Everything around me was all new and I didn’t understand this country whose roots I carried with me. I am Mexican, the color of my skin and the language my parents speak tell me this, but I didn’t know this Mexico.

I realized I had relatives I didn’t even know existed. I met aunts and uncles I never knew about. And I realized that in Santa Maria Camotlan, a small town in Oaxaca, almost everyone was somewhat related to me or knew me in some way. “Oh you’re an Aguilar, I know your parents” I often heard.

As I entered the pueblo of Camotlan, the warm smiles of strangers greeted us. I would often ask my parents, “Los conoces?” My parents tried to explain to me that here everyone greets each other out of courtesy, which I found strange yet nice.

The land in the pueblos was overtaken with a sea of hills and valleys with little grass to be seen. Most of the land was covered with dirt and cactuses. As I looked around me, I saw no tall buildings just arched mountains beyond the horizon.

I was always apprehensive about tasting new food and at first I would religiously eat corn flakes with milk. After a week there, I began tasting the traditional foods of Oaxaca. The fruits and vegetables were all organic. And most dishes were served with rice and beans, and always served with a big handmade tortilla.

In the kitchen my abuela Lencha, from my mom’s side, a dark-skinned lady with blue eyes, which were burnt from the overexposure of the sun, was seated near the small stove in her kitchen. She wore her long grey hair was in braids as she stirred the huge cazuela of mole with her oversized wooden spoon. She added extra ingredients to the dish and she chatted away with my mom on gossip of the pueblo.

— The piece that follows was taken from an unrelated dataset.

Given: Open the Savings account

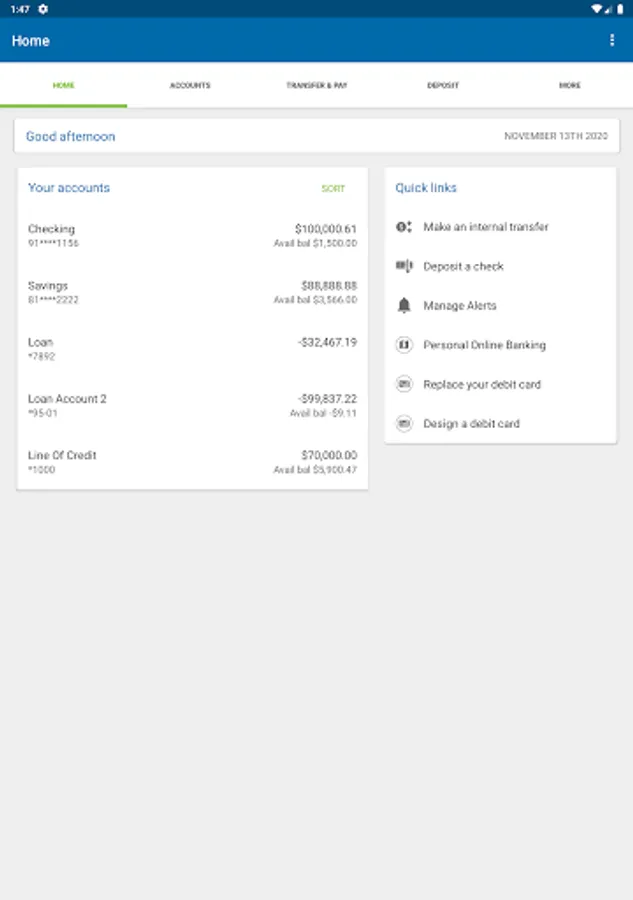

Abuela, who wore no makeup, asked if I wanted to eat already and out of courtesy I said, “una cucharita nada mas.” And I soon discovered that it meant a serving with her oversized spoon, the size of my fist. “Gracias,” I said looking at the vast amount of food.

She spread the mole, a maroon-colored thick sauce over two pieces of chicken with some moist rice on a white decorated flower-plate. I looked to my side and I saw my mother give me the look mom’s always give, that said, “You better eat that.” So I closed my eyes, scooped it in my mouth, and discovered to my surprise, it was actually good. I tasted the flavors of the richly blended spices mixed together and savored the taste of mole.

During my time in Oaxaca I normally wore a colorful dress or jeans and a shirt. But I saw others around me dressed differently. They wore clothes that looked like hand-me downs and I realized how many poor people there was. So I felt bad that I had nice clothes, I didn’t know this Mexico, was a country that was poor.

Later I began to understand why my parents decided to move to the United States. They left behind their family and friends, but frequently visited home to be united with them, so they wouldn’t loose the essence of who they are and where they came from.

Abuela Lencha’s cooking was part of the Mexico I understood. She usually made us handmade tortillas with the food she served us. “Mira la chula tortilla,” she would say, stretching out the tortillas towards us persuading us to grab, yet another tortilla.

At first I thought she just liked feeding people but this is how abuela showed the love she had for us. Her cooking transcended into something bigger than just food but into love.